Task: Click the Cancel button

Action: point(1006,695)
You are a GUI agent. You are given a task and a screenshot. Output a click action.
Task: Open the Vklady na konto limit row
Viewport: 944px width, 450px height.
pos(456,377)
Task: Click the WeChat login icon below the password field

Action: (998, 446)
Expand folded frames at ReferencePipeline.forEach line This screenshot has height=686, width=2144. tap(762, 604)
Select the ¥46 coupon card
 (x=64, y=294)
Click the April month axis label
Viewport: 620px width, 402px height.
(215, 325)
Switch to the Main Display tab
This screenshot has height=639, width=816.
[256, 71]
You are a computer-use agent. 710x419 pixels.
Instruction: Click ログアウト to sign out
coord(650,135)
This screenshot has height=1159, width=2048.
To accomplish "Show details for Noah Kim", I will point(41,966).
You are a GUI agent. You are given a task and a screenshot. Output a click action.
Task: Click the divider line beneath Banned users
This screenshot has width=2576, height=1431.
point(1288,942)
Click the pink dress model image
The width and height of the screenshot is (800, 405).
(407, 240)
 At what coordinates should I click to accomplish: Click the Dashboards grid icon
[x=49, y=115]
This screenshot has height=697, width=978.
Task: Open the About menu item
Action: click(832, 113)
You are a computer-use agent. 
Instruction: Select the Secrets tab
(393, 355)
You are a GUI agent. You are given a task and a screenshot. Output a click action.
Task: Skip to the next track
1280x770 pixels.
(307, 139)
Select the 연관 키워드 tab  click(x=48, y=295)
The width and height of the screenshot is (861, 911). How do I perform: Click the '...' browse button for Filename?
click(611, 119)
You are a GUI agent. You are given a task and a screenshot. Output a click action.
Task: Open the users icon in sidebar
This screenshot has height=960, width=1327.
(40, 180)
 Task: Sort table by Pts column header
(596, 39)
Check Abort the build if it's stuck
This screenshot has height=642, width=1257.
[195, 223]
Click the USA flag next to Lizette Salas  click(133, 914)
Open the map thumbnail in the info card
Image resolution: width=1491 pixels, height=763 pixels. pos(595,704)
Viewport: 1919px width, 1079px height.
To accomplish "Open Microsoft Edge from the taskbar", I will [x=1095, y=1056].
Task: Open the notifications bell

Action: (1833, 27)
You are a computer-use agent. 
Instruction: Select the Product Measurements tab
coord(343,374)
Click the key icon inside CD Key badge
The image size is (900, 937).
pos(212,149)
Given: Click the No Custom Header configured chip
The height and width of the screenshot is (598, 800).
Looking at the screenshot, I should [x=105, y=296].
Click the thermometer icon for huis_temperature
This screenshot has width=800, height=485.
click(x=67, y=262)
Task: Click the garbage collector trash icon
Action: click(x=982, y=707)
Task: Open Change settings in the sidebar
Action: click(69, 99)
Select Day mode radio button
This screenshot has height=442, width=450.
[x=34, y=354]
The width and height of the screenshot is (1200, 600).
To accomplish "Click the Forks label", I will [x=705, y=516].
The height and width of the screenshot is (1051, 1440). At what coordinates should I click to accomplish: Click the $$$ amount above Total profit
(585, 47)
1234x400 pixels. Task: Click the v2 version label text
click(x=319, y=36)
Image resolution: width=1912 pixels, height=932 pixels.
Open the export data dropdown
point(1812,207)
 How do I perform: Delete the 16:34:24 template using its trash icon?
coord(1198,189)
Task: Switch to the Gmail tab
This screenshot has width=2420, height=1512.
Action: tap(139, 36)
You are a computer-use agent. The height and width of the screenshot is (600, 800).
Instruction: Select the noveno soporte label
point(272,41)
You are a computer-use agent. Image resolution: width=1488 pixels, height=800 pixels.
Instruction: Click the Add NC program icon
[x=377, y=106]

* * *

WORK TO COMPLETE | Search the entries for "will" and copy each matching line.

EXPECTED OUTPUT |
To accomplish "Show details for Noah Kim", I will point(41,966).
To accomplish "Open Microsoft Edge from the taskbar", I will [x=1095, y=1056].
To accomplish "Click the Forks label", I will [x=705, y=516].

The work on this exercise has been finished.